Con le sue ovvie particolarità, la Spagna rappresenta in questo momento l’altro “grande ammalato” d’Europa, sia in senso medico sia in senso (probabilmente) economico. All’orizzonte si addensano nubi scure sui cieli del Mediterraneo.
Partiamo dalla politica.
Si avverte una profonda mancanza di fiducia nei confronti del governo e del suo operato. L’esecutivo sostenuto dai socialisti e da Podemos sta infatti vivendo una fase critica, sottolineata anche dai sondaggi secondo i quali la connessione tra cittadini e governanti è ormai corrotta. Molte sono state e continuano ad essere le critiche mosse al premier Pedro Sanchez per il modo in cui ha gestito e sta gestendo la crisi. Di sicuro non aiutano la strana opacità informativa che accompagna l’azione di governo e l’assenza di una road map da seguire per uscire dalla morsa del Covid-19 e dei suoi effetti.
Inoltre, se le conseguenze della crisi a livello economico saranno gravi per tutti i Paesi colpiti, sulla Spagna incombe uno spettro ulteriore che è quello della disoccupazione. Come purtroppo dobbiamo ricordare, nel post 2008 il Paese iberico arrivò ad avere un tasso di disoccupazione superiore al 23%, una percentuale altissima, seconda solo ai valori greci. Il grande timore, naturalmente, è che nel post Covid-19 ci si riavvicini a numeri di questo tipo, con tutti i rischi – anche sociali – connessi a ciò.

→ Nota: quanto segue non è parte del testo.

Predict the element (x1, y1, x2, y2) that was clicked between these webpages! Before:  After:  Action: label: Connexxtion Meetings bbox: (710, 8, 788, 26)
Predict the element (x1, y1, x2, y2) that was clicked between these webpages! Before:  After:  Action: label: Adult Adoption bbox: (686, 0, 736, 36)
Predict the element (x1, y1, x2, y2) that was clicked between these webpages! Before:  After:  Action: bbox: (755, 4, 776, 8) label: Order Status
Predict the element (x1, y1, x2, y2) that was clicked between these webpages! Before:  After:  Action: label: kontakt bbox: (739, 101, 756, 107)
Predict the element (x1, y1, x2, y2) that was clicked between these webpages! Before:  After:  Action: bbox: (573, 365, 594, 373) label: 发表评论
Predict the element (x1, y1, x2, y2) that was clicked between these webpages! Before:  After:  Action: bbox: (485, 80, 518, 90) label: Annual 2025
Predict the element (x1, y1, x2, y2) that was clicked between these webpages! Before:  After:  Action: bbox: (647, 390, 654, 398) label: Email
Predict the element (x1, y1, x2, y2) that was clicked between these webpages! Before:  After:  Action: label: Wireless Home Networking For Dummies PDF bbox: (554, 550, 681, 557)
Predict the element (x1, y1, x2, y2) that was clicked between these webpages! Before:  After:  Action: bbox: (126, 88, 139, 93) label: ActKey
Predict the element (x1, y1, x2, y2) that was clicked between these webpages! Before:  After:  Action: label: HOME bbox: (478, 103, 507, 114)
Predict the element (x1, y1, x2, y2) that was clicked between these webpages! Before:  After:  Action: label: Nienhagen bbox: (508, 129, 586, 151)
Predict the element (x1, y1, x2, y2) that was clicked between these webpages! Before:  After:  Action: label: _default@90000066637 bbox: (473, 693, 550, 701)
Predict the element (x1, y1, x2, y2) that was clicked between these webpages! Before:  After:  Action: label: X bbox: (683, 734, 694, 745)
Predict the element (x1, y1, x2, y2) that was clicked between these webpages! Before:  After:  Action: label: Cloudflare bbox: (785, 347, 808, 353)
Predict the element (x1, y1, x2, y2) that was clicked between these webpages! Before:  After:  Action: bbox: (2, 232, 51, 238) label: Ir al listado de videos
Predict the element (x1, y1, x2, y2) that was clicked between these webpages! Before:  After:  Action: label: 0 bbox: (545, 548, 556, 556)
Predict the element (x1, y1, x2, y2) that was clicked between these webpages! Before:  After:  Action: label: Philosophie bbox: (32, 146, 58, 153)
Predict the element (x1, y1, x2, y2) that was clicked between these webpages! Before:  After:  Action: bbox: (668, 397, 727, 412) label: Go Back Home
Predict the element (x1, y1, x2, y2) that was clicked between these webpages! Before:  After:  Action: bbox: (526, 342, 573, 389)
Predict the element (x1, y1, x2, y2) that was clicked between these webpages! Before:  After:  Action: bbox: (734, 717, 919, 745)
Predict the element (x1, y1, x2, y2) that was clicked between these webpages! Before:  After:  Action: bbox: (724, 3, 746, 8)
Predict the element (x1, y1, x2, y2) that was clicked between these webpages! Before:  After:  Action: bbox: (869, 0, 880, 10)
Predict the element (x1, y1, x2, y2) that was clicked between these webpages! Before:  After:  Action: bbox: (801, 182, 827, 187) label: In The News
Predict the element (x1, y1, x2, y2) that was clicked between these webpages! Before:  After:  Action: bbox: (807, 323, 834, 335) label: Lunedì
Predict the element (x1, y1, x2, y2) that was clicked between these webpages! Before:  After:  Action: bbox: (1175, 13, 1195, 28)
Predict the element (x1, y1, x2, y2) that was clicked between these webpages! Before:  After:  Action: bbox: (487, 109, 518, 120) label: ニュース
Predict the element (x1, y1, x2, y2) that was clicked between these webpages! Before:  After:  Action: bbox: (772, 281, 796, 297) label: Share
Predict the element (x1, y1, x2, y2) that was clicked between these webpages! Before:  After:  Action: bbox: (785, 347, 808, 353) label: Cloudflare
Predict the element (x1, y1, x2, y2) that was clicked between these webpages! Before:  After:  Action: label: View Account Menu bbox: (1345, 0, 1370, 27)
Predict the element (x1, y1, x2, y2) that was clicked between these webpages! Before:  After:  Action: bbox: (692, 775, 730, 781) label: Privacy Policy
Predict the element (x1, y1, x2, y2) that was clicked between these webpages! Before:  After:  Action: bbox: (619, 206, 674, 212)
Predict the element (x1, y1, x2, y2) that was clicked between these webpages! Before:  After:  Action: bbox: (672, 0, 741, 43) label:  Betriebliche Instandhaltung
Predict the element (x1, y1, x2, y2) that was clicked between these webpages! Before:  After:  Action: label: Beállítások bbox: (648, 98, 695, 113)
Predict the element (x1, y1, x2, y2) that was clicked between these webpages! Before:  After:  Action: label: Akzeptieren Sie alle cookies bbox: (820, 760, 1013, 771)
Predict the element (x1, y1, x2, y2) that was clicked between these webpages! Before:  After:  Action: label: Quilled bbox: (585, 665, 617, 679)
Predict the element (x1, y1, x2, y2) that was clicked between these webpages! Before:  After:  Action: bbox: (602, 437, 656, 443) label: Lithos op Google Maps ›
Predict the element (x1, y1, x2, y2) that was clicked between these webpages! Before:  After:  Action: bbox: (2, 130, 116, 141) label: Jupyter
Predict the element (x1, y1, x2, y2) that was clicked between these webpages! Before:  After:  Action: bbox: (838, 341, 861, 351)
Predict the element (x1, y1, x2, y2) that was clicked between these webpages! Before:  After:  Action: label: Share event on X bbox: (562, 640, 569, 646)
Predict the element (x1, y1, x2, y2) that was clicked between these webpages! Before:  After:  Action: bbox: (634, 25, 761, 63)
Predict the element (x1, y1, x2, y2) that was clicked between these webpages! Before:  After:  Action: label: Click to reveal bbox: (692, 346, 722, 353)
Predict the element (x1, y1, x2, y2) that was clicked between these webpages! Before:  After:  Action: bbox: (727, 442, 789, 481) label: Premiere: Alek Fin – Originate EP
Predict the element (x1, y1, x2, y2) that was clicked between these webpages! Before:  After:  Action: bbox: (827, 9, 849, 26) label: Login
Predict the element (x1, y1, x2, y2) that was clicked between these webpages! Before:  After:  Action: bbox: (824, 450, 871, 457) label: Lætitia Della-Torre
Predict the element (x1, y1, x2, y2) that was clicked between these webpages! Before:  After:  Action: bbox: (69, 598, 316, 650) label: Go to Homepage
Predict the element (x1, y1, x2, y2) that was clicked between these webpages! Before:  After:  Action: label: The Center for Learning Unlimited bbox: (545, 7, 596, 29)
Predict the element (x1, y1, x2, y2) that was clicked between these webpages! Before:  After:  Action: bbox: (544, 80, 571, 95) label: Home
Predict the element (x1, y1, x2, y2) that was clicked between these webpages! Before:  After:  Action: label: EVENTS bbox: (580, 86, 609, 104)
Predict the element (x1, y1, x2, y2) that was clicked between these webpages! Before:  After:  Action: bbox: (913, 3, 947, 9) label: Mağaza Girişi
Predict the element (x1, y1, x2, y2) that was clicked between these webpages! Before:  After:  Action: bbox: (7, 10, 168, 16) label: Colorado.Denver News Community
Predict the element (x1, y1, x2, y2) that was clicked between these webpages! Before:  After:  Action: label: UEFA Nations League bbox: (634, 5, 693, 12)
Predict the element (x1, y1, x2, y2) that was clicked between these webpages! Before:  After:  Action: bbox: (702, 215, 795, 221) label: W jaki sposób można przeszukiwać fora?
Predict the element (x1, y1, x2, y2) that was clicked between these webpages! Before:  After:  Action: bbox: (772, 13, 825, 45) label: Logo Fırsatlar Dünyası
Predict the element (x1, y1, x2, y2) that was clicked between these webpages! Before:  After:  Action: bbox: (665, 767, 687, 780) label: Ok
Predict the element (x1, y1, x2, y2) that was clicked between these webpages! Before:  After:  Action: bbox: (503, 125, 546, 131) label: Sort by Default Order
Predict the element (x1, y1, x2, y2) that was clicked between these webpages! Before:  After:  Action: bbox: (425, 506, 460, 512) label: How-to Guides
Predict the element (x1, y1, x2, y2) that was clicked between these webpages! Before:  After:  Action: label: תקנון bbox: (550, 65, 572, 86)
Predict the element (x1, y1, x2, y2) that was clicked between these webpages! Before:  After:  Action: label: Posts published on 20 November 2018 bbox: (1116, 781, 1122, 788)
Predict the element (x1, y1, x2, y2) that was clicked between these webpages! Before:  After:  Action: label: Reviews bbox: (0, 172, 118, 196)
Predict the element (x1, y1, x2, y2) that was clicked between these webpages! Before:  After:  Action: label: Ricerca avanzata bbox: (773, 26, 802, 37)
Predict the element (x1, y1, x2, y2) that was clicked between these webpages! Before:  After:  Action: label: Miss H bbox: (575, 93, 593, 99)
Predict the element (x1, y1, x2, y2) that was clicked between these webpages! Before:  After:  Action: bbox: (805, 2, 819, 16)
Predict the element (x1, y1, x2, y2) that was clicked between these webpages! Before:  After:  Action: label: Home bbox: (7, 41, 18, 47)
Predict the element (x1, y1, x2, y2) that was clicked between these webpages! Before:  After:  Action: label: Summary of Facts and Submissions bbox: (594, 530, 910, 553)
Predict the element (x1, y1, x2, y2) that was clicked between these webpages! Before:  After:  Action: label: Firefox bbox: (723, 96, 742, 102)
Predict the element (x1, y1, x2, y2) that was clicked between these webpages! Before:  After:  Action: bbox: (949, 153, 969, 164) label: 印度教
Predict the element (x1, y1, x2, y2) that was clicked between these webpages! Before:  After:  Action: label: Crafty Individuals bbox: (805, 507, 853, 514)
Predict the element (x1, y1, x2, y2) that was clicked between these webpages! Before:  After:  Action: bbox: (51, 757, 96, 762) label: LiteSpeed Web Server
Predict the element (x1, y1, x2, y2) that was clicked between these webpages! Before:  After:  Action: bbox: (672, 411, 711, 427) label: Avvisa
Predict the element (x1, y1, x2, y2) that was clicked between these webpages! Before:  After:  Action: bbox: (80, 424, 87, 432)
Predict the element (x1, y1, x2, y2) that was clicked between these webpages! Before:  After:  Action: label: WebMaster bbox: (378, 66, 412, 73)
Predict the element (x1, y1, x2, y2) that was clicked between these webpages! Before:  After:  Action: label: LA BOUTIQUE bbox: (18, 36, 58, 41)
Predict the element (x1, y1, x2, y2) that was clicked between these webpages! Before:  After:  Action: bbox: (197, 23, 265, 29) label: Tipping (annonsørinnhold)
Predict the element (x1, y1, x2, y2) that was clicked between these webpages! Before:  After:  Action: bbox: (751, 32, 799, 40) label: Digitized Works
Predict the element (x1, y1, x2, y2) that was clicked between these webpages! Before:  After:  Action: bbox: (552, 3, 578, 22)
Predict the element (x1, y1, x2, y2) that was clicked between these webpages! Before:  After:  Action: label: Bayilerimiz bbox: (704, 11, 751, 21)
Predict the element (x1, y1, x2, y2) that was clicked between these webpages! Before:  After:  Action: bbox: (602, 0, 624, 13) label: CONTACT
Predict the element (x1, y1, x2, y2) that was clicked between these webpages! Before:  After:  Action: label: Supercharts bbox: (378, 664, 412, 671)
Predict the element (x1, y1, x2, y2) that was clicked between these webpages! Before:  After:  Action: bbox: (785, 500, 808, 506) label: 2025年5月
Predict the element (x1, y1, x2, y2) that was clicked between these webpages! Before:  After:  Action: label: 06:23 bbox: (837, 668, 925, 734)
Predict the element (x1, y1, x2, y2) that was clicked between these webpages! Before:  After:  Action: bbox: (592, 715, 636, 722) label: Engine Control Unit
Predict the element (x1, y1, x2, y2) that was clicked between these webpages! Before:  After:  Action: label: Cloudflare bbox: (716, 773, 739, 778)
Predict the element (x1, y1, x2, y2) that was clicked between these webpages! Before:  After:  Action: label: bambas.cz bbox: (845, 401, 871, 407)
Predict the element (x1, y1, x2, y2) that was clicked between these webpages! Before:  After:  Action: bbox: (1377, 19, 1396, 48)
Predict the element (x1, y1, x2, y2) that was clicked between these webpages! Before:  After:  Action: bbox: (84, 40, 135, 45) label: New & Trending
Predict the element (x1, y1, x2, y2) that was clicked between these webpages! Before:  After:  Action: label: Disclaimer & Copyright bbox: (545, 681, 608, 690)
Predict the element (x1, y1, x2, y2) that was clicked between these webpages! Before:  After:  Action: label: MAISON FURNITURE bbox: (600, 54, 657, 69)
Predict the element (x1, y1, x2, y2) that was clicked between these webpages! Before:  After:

Al netto di queste problematiche, ci sono almeno tre lati positivi o indizi per la speranza da analizzare.
Il primo interessa il possibile, e forse anche probabile, raggiungimento di un grande accordo istituzional-politico tra il Partito socialista del premier Sanchez da una parte e, dall’altra, il Partido Popular e Ciudadanos, per arrivare ad un ampio e solido consenso sui grandi temi strutturali anti-crisi. Questa mossa, che esclude l’altro partito di opposizione Vox, potrebbe portare a una stabilizzazione degli equilibri interni, con un allontanamento del baricentro politico dall’estrema sinistra di governo, Podemos, che perderebbe così il suo ruolo predominante.
Il secondo aspetto riguarda invece la situazione economica pre emergenza sanitaria. Il tessuto produttivo spagnolo era in discreta forma quando è giunta la crisi. L’indice di crescita per il 2020 era di poco sotto al 2%. Inoltre, anche se può sembrare una lettura leggermente cinica, la crisi del 2008 aveva già fatto “piazza pulita” delle realtà imprenditoriali e finanziarie più deboli e peggio strutturate. È quindi plausibile pensare che, nel post Covid-19, la reazione del tessuto produttivo sarà più solida ed efficace rispetto al passato.
In ultimo, voglio scommettere ottimisticamente su un aspetto socio-culturale: il consumo interno schizzerà alle stelle non appena verrà allentato il lockdown. Questo significherà che il denaro dei privati si muoverà, entrerà in circolo rapidamente e contribuirà in maniera importante alla ripresa del Paese.
Fiducia, creatività e resilienza a livello privato, serietà, appoggio alle imprese e senso di responsabilità a livello politico: è ciò di cui avrà bisogno anche la Spagna per risalire la china.